Honest breeders would be working hard to ensure that any of these genetic health issues are not passed down through their breeding lines.
Persian Temperament- Are Persian Cats Lazy?
Though Persian kittens can be playful, they eventually grow to become a piece of the furniture. Yes, they can be very lazy.
Their laziness is something that some owners are relying on, as they don’t want to suffer the woes of chasing around a hyperactive destroyer of curtains. Their mellow temperament is also why they’re not generally fond of small children or hyper dogs.

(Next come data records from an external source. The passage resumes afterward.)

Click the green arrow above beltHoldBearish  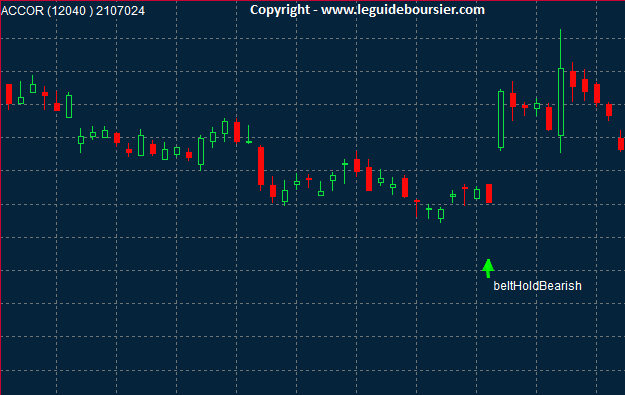tap(488, 268)
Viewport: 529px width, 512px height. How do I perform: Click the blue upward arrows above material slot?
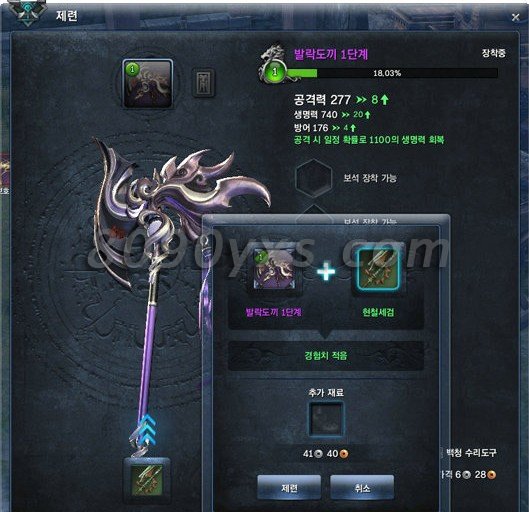click(147, 429)
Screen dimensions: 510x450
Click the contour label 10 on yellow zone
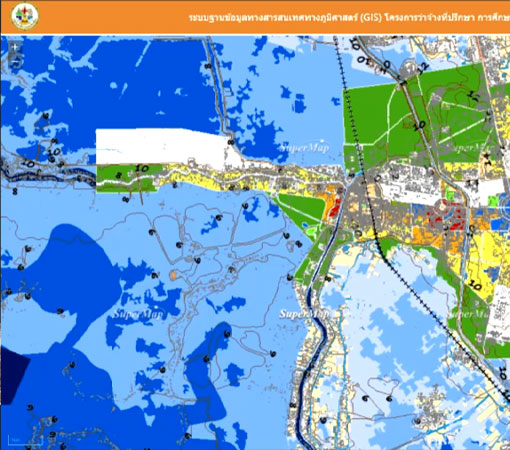click(475, 285)
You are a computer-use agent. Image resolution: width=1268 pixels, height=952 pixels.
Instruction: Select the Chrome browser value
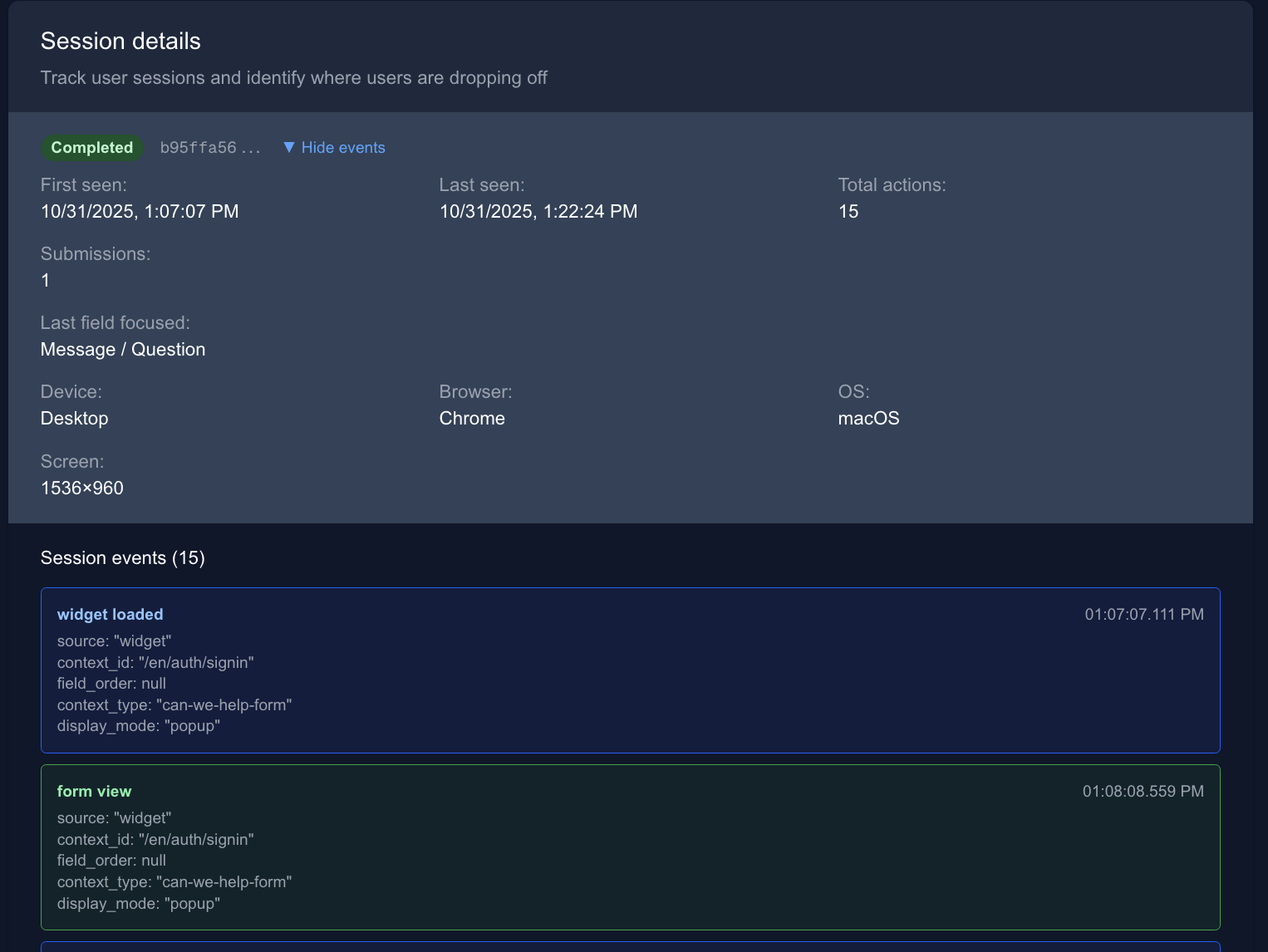(x=472, y=419)
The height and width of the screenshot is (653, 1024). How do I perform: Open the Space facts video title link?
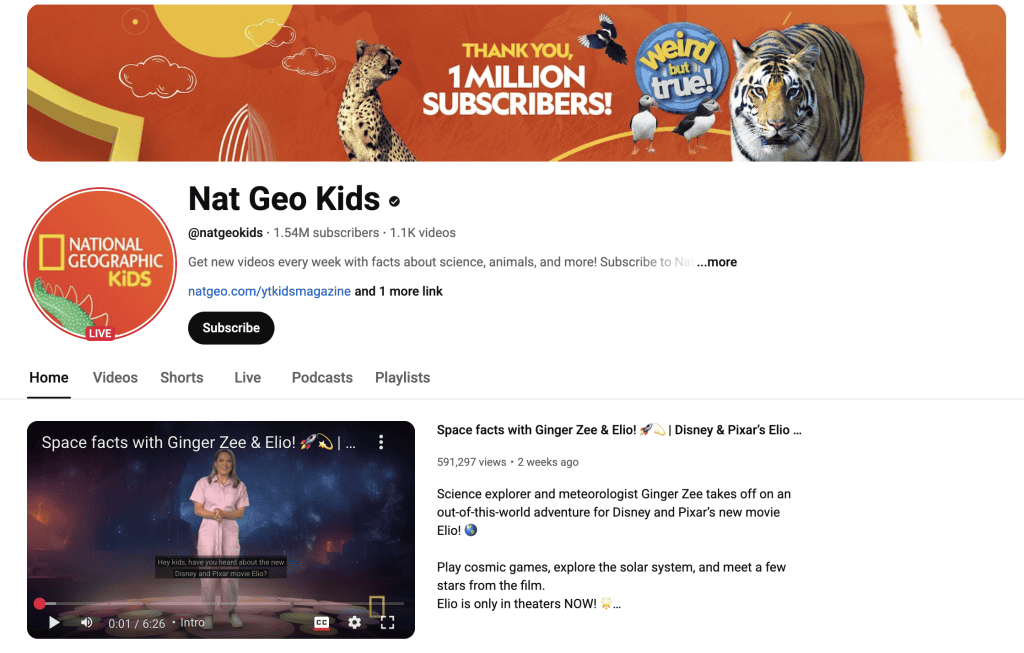click(x=619, y=430)
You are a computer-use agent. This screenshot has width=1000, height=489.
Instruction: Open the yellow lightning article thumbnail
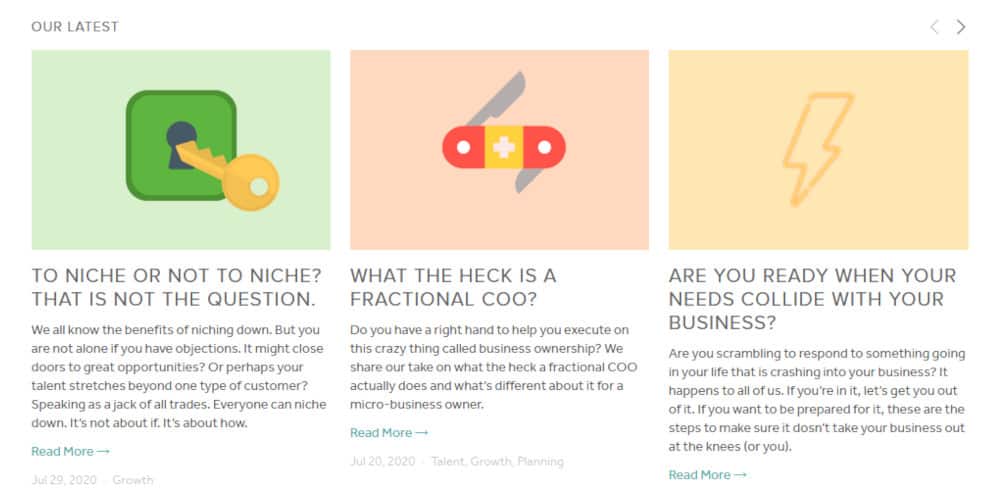coord(818,150)
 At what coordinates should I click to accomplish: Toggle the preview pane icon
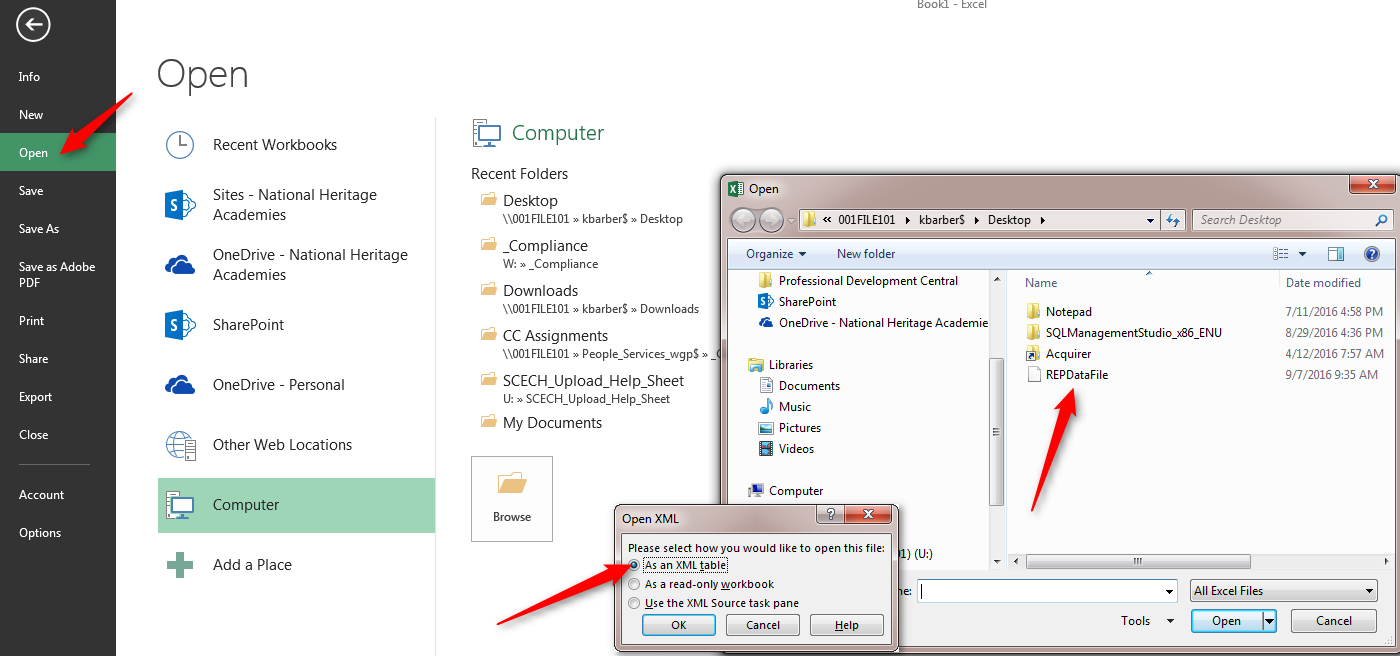pos(1336,254)
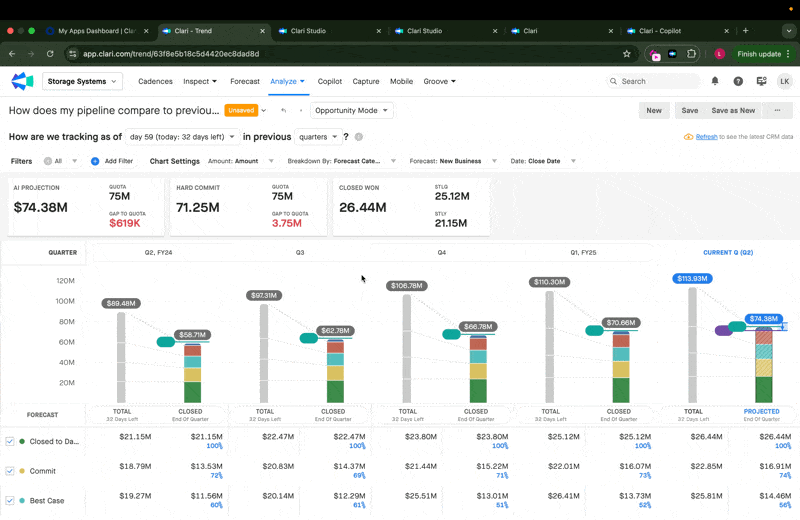800x520 pixels.
Task: Click the Save as New button
Action: pyautogui.click(x=733, y=110)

While they’re not an active cat, they tend to become annoyed with abnormal or excessive activity. Many will head for the hills when any boisterous company arrives.
They are sweet-hearted, loving cats when they’re in their element. That element could be no more than sitting on your lap for as long as you’re willing to sit still.
Yes, they’re ugly but cute. Why are Persians ugly? The truth of it is, they’re ugly because of us.
People made them that way; people made their shovel faces preferred; people have placed this breed in high regard because of that face ever since.
Without the popularity of this characteristic, breeders would have reverted all Persians to its doll-face appearance without any competition or gripes long ago.